AMD Expands Windows AI Limits With 128B Parameter Model Capability

AMD Upgrades Ryzen AI Max+ With 128B Parameter Model

Analyst(s): Olivier Blanchard
Publication Date: August 13, 2025

AMD’s Variable Graphics Memory upgrade for the Ryzen AI Max+ 395 enables up to 128 billion parameter LLMs on Windows with vision and MCP support, bringing data center-level AI to thin, light devices.

What is Covered in this Article:

  • AMD’s Variable Graphics Memory upgrade for Ryzen AI Max+ 395 enables up to 128 billion parameter LLMs on Windows.
  • Integration with Vulkan llama.cpp and LM Studio supports advanced vision and MCP capabilities.
  • Expanded context length up to 256,000 tokens supports complex, token-heavy workflows.
  • The upgrade positions AMD as the only vendor offering full-stack, cloud-to-client AI workload capability in thin and light systems.

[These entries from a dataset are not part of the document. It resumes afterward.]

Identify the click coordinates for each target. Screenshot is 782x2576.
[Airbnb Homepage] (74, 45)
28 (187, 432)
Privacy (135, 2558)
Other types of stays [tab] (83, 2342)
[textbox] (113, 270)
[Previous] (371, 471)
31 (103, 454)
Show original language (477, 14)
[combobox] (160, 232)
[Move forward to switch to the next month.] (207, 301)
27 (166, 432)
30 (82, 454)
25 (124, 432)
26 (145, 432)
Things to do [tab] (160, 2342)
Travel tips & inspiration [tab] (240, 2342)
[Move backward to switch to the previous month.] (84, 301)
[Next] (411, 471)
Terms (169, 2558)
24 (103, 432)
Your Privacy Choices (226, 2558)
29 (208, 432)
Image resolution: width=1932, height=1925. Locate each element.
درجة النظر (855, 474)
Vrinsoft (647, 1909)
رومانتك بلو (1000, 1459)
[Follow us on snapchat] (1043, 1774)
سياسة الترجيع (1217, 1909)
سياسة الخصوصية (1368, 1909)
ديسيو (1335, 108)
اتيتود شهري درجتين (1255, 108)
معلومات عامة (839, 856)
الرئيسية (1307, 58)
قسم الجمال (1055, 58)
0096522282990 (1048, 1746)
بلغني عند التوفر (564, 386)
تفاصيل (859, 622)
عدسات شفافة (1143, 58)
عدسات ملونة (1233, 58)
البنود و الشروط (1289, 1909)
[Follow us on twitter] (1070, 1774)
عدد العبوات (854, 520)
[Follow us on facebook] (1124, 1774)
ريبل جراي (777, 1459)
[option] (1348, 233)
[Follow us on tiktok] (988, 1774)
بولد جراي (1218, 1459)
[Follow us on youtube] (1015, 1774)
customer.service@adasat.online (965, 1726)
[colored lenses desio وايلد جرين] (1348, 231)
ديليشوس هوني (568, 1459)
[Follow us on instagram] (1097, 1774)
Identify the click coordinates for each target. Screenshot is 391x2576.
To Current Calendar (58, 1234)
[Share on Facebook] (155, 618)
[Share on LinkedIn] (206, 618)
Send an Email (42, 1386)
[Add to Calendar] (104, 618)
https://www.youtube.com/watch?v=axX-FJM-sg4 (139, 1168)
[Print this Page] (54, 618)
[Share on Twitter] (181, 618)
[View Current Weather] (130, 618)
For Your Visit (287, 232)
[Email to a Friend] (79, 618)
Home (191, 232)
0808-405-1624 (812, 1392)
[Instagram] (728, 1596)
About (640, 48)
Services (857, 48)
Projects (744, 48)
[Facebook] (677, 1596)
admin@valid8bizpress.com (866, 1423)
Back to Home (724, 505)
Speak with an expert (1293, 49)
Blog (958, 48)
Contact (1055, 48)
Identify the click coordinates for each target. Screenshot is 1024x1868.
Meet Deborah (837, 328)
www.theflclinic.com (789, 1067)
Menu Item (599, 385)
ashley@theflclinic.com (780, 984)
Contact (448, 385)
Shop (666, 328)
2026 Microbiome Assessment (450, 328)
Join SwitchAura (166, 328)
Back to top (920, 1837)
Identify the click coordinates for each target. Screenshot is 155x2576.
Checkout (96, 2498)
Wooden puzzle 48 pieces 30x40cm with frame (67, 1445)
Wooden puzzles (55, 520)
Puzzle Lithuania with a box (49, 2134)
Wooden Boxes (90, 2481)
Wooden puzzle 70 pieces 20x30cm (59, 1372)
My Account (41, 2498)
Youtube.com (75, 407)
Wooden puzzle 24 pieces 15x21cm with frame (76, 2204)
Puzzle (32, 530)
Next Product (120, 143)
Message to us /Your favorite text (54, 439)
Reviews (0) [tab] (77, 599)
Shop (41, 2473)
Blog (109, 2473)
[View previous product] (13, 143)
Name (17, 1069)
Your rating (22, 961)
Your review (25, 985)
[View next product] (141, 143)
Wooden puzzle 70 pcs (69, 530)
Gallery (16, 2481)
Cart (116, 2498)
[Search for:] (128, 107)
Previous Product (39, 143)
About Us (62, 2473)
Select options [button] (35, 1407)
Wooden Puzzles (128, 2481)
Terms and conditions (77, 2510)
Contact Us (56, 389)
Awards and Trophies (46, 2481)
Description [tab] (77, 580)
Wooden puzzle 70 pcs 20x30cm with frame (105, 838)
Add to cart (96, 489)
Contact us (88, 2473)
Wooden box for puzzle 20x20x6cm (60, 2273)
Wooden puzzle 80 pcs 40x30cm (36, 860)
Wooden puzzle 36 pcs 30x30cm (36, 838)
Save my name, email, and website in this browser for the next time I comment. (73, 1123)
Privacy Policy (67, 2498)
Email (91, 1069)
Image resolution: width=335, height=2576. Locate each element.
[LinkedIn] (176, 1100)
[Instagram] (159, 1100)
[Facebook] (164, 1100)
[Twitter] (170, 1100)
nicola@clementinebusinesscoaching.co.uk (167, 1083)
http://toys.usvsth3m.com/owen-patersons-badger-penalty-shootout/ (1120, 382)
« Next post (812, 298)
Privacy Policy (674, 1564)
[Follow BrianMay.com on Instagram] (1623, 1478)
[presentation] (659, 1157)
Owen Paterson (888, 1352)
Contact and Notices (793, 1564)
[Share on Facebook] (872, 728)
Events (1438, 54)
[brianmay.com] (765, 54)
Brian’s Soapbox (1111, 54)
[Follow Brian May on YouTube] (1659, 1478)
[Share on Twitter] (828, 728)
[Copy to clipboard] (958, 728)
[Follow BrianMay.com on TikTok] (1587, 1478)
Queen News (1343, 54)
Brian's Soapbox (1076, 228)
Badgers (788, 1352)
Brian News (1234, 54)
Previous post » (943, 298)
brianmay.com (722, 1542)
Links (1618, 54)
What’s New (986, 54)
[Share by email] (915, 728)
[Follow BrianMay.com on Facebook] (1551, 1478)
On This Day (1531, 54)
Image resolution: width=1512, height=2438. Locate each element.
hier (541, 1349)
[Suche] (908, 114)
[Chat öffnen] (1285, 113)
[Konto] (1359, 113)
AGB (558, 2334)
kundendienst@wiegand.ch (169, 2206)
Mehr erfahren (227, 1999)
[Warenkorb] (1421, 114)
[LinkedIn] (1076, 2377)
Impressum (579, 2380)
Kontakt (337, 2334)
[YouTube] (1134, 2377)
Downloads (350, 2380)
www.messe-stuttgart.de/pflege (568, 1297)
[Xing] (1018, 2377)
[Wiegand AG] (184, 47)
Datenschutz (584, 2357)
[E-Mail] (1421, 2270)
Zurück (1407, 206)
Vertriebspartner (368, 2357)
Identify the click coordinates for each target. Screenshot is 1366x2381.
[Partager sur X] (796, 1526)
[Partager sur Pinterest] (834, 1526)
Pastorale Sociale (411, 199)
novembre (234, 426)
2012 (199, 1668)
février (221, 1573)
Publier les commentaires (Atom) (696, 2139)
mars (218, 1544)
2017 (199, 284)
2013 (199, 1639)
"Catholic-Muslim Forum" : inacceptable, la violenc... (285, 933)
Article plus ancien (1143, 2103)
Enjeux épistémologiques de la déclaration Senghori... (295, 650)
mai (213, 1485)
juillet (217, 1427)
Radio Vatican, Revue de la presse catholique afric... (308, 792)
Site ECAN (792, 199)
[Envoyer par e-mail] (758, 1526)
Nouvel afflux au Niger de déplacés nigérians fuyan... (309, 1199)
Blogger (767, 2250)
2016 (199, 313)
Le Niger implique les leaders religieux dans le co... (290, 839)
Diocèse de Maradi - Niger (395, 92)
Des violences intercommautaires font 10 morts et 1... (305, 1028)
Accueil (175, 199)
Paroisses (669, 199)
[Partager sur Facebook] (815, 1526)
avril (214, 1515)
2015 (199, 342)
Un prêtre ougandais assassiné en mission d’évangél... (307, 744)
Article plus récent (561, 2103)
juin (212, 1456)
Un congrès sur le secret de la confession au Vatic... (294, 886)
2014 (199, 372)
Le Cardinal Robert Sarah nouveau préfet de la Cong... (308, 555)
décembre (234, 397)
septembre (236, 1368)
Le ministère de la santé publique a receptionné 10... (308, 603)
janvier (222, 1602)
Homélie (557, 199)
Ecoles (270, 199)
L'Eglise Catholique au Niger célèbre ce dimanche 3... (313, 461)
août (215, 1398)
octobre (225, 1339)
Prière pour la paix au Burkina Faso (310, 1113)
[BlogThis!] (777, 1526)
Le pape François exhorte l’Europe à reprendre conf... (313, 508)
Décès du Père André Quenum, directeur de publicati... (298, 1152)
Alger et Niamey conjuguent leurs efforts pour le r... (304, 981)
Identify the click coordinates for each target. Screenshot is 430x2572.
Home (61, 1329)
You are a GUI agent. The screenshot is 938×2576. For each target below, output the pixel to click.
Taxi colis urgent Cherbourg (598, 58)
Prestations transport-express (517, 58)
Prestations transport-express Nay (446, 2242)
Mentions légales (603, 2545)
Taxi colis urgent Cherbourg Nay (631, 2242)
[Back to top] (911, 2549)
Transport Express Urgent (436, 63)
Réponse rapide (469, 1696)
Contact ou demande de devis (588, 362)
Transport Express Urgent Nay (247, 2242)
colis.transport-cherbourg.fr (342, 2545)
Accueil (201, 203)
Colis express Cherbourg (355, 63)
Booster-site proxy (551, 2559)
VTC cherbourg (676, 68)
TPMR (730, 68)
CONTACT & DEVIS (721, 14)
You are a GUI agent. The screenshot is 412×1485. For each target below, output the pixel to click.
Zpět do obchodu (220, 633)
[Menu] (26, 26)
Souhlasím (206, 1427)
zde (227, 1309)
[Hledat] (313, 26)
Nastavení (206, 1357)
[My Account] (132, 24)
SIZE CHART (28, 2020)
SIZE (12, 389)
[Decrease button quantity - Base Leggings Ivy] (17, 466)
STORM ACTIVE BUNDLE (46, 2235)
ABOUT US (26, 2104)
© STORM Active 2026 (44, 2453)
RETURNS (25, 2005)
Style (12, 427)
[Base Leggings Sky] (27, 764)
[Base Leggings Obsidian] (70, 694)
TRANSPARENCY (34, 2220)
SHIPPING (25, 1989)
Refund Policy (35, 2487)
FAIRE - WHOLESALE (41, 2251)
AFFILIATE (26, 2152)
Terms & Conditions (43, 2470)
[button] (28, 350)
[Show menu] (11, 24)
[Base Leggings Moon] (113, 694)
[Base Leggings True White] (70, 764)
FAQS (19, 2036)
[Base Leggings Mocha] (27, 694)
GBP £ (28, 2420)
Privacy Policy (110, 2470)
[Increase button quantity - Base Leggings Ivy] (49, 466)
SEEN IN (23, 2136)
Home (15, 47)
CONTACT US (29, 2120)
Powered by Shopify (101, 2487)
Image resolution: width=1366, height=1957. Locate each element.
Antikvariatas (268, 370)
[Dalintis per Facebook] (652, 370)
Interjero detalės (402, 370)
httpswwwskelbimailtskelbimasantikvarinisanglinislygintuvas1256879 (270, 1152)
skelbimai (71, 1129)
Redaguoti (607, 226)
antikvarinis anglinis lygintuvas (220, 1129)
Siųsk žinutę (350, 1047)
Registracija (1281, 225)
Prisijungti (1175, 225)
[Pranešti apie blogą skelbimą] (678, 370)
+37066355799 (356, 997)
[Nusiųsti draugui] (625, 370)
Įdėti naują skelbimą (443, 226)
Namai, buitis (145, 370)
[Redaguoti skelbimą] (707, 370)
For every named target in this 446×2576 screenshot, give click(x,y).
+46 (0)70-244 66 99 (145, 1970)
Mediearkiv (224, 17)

The News: AMD has rolled out a significant update to its Variable Graphics Memory (VGM) tech, letting the Ryzen AI Max+ 395 (128GB) processor handle large language models with up to 128 billion parameters in Vulkan llama.cpp on Windows. This update will be part of the upcoming Adrenalin Edition 25.8.1 WHQL drivers, giving thin and light Windows systems the ability to use up to 96GB of VGM for AI tasks.

With this upgrade, the Ryzen AI Max+ 395 becomes the first Windows AI PC processor to run Meta’s Llama 4 Scout 109 billion (17 billion active) with full vision and Model Context Protocol (MCP) support. It solidifies AMD’s position as a go-to platform for running models from 1 billion to 128 billion parameters locally through llama.cpp.

AMD Expands Windows AI Limits With 128B Parameter Model Capability

Analyst Take: This jump in AMD’s Variable Graphics Memory marks a significant inflection point for running AI locally on Windows, as it breaks past limits that once limited workloads of that size to data center environments. By enabling 96GB of dedicated graphics memory on the Ryzen AI Max+ 395, AMD makes it possible to run anything from small assistants to massive vision models, all while supporting the long context lengths needed by advanced AI agentic solutions.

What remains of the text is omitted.